The Fruit of the Tree of Knowledge Symbol Icon
One of the most famous symbols in history, the fruit of the Tree of Knowledge is the only fruit that God forbids Adam and Eve to eat of all the trees in Eden. The fruit is delicious-looking and aromatic, but Adam and Eve have no trouble resisting it until Satan tricks Eve into eating the fruit, as she hopes to gain knowledge and value. In itself the fruit gives knowledge of good and evil, which Adam and Eve lack in their innocent ignorance, but the importance of the fruit is that they eat it despite God’s commandment. The knowledge the Tree gives is not inherently sinful, but disobeying God by eating of the Tree is sinful. The fruit that Eve and Adam eat then becomes the ultimate symbol – a single small thing that represents the cause of all the evil and suffering in the world.

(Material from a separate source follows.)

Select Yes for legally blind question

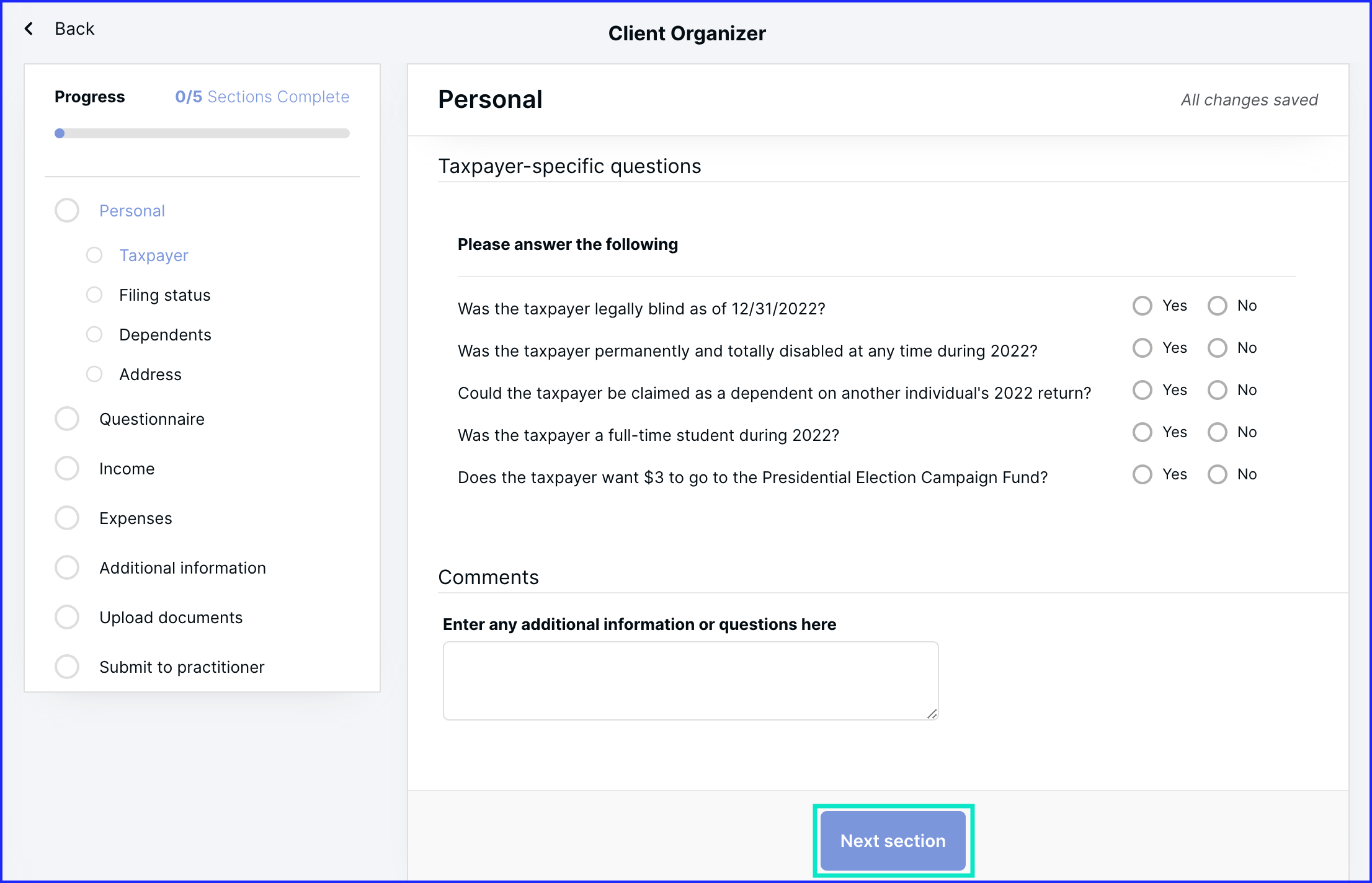coord(1143,306)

The Fruit of the Tree of Knowledge Quotes in Paradise Lost

The Paradise Lost quotes below all refer to the symbol of The Fruit of the Tree of Knowledge. For each quote, you can also see the other characters and themes related to it (each theme is indicated by its own dot and icon, like this one:
Hierarchy and Order Theme Icon
). Note: all page and citation info for the quotes below refers to the Penguin Classics edition of Paradise Lost published in 2003.
Book 1 Quotes

Of man’s first disobedience, and the fruit
Of that forbidden tree, whose mortal taste
Brought death into the world, and all our woe,
With loss of Eden, till one greater man
Restore us, and regain the blissful seat,
Sing Heav’nly Muse…
What in me is dark
Illumine, what is low raise and support;
That to the heighth of this great argument
I may assert Eternal Providence,
And justify the ways of God to men.

Related Symbols: The Fruit of the Tree of Knowledge
Page Number: 1.1.26
Explanation and Analysis:

In this famous opening passage, John Milton maps out his project in Paradise Lost. Milton aims to accomplish a great deal: he's going to write a great epic poem about the original human story (according to Christianity), the story of how Adam and Eve fell from grace and paved the way for all of human suffering.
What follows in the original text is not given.